◆ **What this task involves**
Gather all lines in the entries that include the word "agent".

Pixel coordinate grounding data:
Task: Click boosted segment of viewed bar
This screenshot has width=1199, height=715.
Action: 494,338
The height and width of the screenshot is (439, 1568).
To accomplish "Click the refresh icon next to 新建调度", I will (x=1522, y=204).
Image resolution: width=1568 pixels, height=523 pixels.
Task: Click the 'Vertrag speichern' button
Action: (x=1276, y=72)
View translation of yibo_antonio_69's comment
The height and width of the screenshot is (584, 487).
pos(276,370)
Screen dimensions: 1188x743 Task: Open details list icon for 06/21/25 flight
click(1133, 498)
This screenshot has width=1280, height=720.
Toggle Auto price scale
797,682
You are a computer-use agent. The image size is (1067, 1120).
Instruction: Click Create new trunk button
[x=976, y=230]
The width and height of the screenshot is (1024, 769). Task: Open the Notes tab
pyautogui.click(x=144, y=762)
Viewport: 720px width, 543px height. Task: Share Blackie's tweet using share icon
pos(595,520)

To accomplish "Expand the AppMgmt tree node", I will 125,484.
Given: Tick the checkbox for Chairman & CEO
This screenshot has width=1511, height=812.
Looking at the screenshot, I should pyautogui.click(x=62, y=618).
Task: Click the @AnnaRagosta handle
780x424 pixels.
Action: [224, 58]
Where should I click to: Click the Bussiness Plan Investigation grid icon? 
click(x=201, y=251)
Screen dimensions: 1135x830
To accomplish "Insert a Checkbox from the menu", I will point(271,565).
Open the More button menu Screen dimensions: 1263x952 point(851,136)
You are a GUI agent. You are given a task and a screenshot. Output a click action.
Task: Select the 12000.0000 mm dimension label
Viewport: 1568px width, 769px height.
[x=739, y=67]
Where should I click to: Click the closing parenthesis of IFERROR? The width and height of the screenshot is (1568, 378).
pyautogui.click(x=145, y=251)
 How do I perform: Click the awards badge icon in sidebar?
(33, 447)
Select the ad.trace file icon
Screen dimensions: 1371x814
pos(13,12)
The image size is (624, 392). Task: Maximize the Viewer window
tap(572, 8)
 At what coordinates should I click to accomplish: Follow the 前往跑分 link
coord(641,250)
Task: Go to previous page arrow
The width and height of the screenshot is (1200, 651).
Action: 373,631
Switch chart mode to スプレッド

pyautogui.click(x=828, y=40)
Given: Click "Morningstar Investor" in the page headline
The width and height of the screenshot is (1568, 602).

◆ **Output**
You are a computer-use agent. The image size is (1067, 1120).
You are a GUI agent. You are given a task and a screenshot. Output a click action.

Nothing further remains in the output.